Kritische Stimmen kamen insbesondere bei den Grünen auf. Monique Frey sagte, dass zu hoffen sei, dass das neue Gesetz Frauen und Männern im Sexgewerbe mehr Schutz biete und Ausbeutung strafrechtlich verfolgt werde. Mit dem Gesetz alleine werde man das jedoch nicht erreichen. Dieses sei ein reines Kontrollinstrument, so Frey: «Mit dem Gesetz bauen wir reine Kontrolle und Repression auf.» Es sei ein wenig so, als ob die gut gekleideten Herren den Sexarbeitenden Stempel aufdrücken würden.

Frey betonte, dass es Beratungen brauche und Menschen, zu denen Sexarbeitende Vertrauen haben können. «Kontrolle und Beratung kann man nicht beides an die Polizei auslagern», so Frey. «Es sind zwei verschiedene Organe, die man trennen muss.»

«Mit der Botschaft zum neuen Gesetz können wir dem Sexgewerbe keinen Heiligenschein auferlegen.»

Marlis Krummenacher, CVP-Kantonsrätin

Auch der grüne Kantonsrat Hans Stutz warf der Regierung bereits in der Vernehmlassung vor, dass es ihr nur um «Kontrolle und Moneten» ginge. Mit einem Antrag forderte er, dass im Gesetz der Satz gestrichen wird, der festlegt, dass die Gebühren für das Ausstellen der Bewilligung kostendeckend seien. «Diese Klausel ist nicht so exotisch», hielt Regierungsrat Paul Winiker dagegen. «In 15 Gesetzen ist diese Klausel enthalten.» Das Parlament lehnte den Antrag von Stutz mit 79 zu 32 Stimmen ab.

Die Änderung des Gewerbepolizeigesetzes zur Regelung der Sexarbeit kommt nun in die zweite Beratung.

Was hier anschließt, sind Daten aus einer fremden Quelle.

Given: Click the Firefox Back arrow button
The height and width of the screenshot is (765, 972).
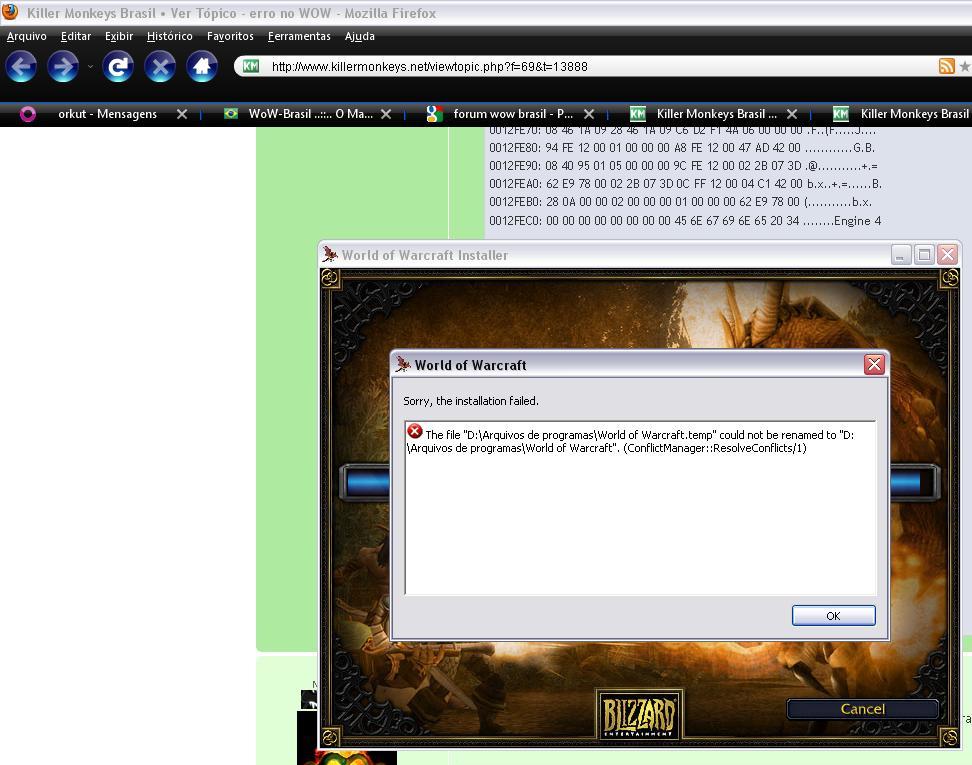Looking at the screenshot, I should [x=21, y=67].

Bleibt das Referendum aus und werden die Änderungen auch da abgesegnet, könnte das neue Sexgesetz ab 2020 gelten. «Mit der Botschaft zum neuen Gesetz können wir dem Sexgewerbe keinen Heiligenschein auferlegen», meinte Marlis Krummenacher. «Aber vielleicht können wir eine kleine Verbesserung erreichen.»